I'm doing this in my game (Splatter
). It actually works really nice, but you need to pay attention to some details. From the top of my head:
- what you're doing there is essentially a Deferred Renderer. Most of what's written in the internet about DRs also applies to this topic.
- Graphics can be both drawn and rendered. I drew quite some graphics, and for me it works best to start with the height map (I use this for shadow casting), then calculate a normal map from it, then paint a diffuse map by selecting different regions based on height and change their colours.
- When rendering graphics, watch out for background colors and semi-transparent pixels. All 3D modelling packages I know, especially 3DSMax, do render out correct alpha channels, but still blend the color with the background color. I actually built an import step to remove these blendings and I suggest you doing the same or else your graphics will end up with white/black/whatever borders
- Also watch out for mip maps - fill all transparent pixels with an appropriate color to prevent color bleeding.

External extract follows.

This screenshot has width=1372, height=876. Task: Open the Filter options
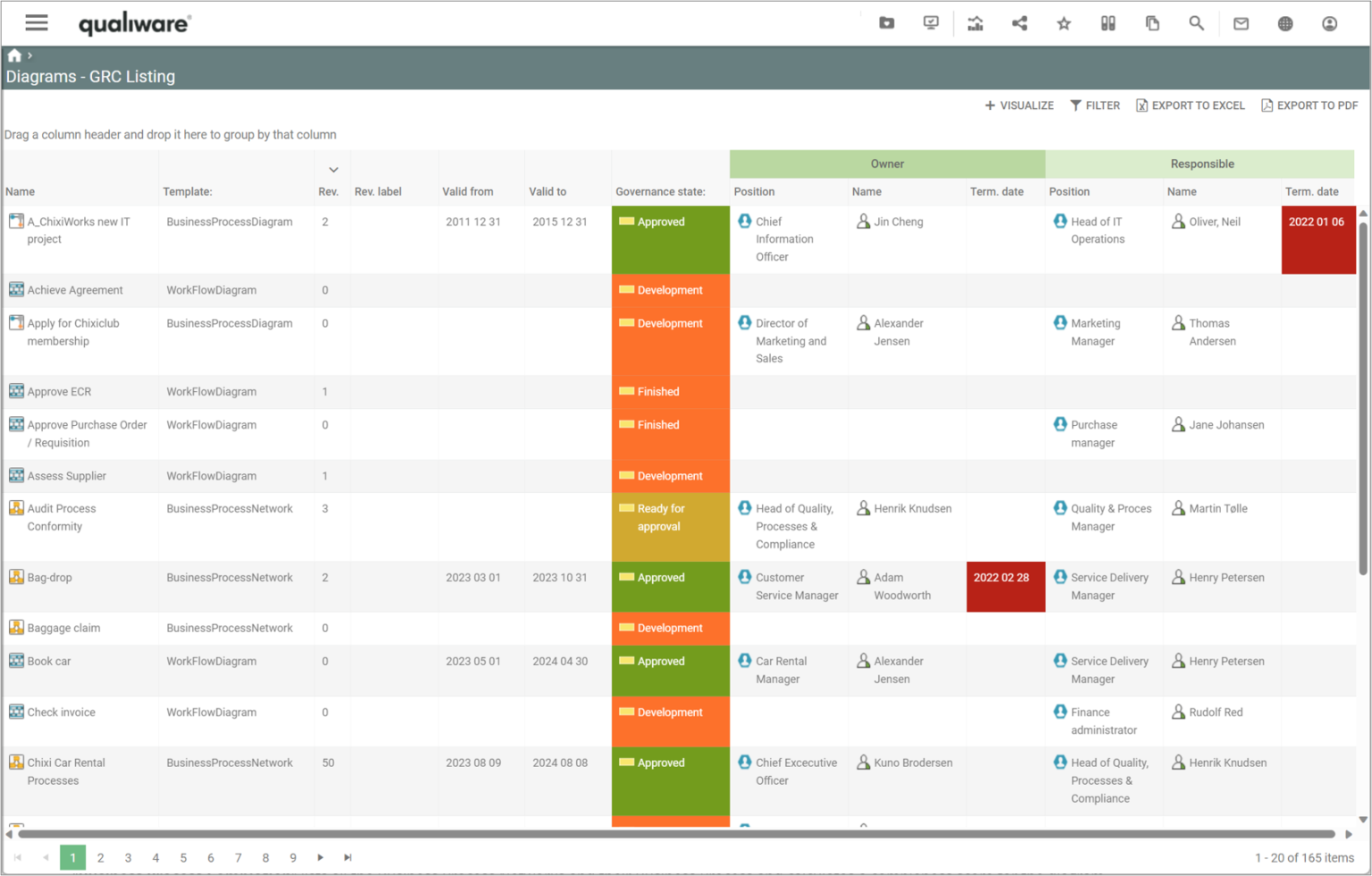(1095, 105)
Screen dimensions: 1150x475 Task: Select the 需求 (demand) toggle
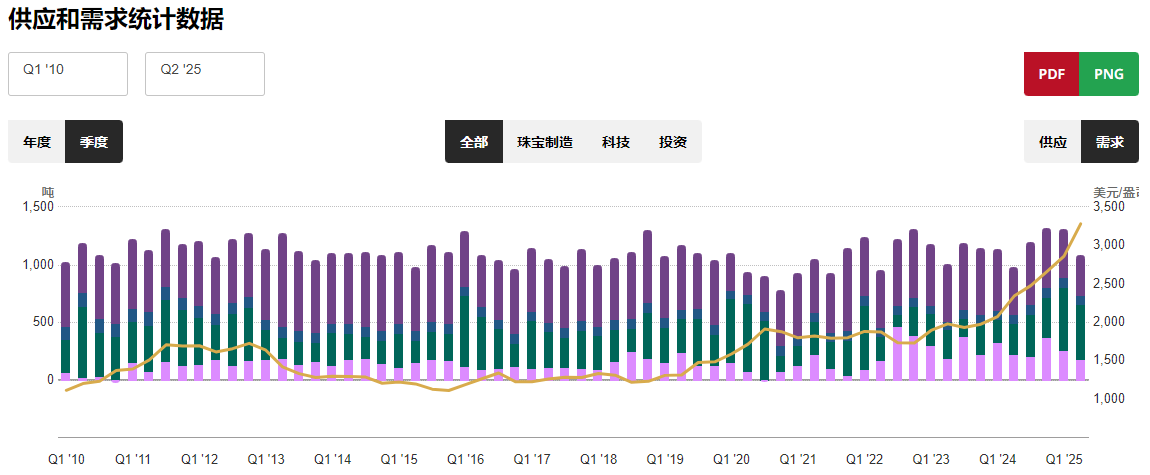[x=1109, y=142]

- If you draw rotated sprites, use a special shader to rotate the normals when rendering normal maps.
- If you adhered to all transparent pixel suggestions above, scaling and rotating looks fabulous. Use it.
- Renormalize the normals before using it in your light calculations. It helps with interpolated normals and mipmapping.
- You can get nice special effects by restricting rendering to certain map types. For example, a blood or water splash looks cool if you just render out diffuse and specular, this the splash will use the ground's normal and height. Or the other way around: only paint the diffuse map and you'll get a nice 'predator' effect.